Here's an amusing video of a Nirvana performance in 1992, in which they did a parody cover of “The End” by the Doors. The End was part of a much longer work about the Lizard King, Jim Morrison's tribute to Frazer's “The Golden Bough.” The Golden Bough was a rather speculative anthropological work about ancient fertility rituals and sacred kingship, and Jim Morison imagined himself as a ritual king who had to be sacrificed to ensure the fertility of the land.
You could make the case that this is actually a pretty good metaphor for the public's relationship with its pop stars. South Park made basically the same point in their Brittany Spears episode, but didn't take it quite as seriously as Jim Morrison seems to have- not surprisingly!

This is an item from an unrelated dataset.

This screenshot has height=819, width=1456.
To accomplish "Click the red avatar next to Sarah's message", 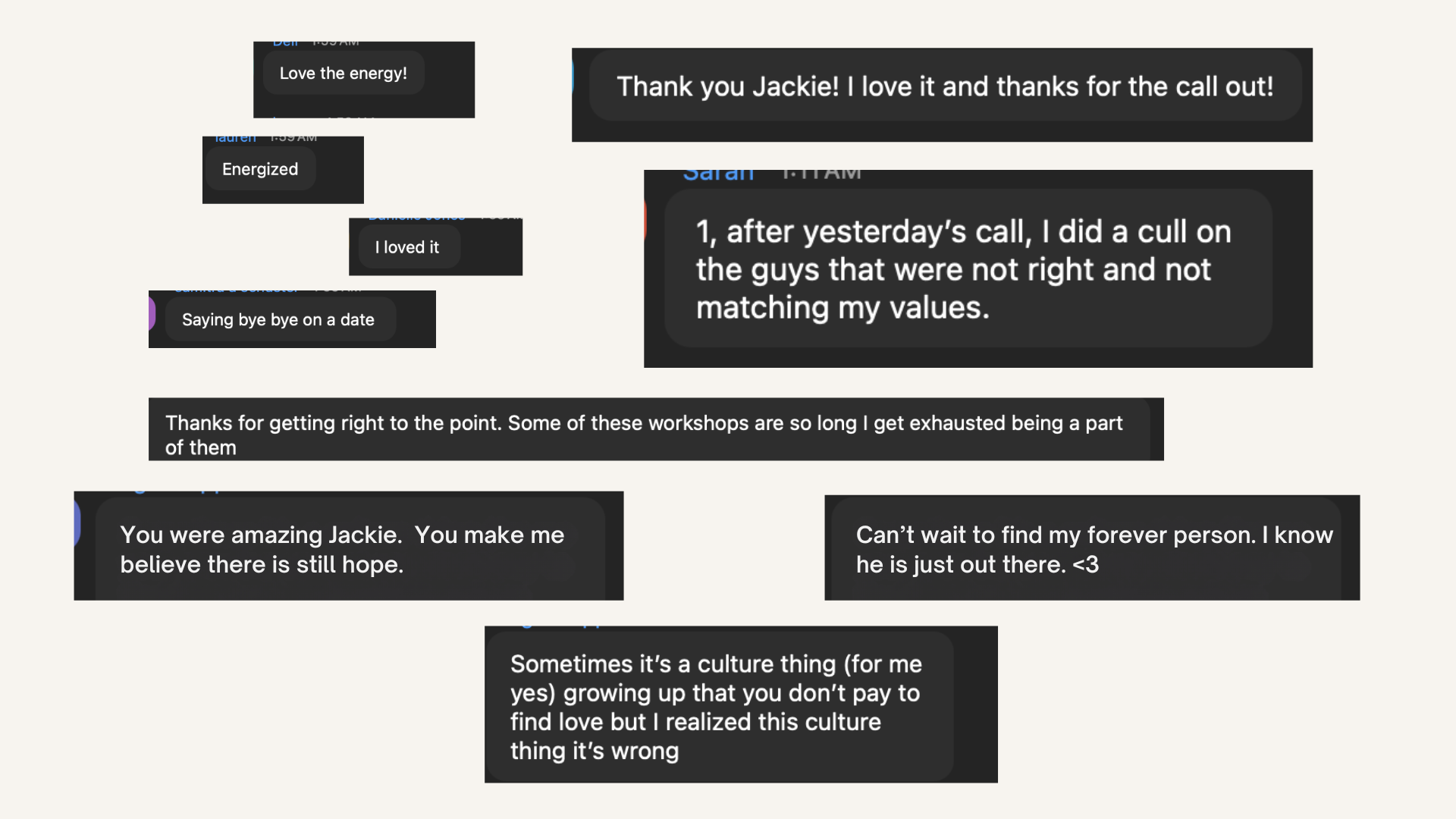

The Lizard King project never really got off the ground, but sections of it morphed into other songs, including The End. The original version wanders around for a while and then turns into a dark Freudian tale of incest and murder, fitting in with Morrison's typical themes of transgressive sexuality, violence and darkness. You can see the Golden Bough concepts in the original lyrics if you know what to look for, but that isn't really important now. The theory behind the work is considered outdated by modern anthropologists, so it's really just Morrison's jumping-off point for his own music and lyrics.
Nirvana decides to take it in a completely different direction, telling the story of a killer with a hankering after waffles and grits, and his visit to a local Waffle House in Belgium!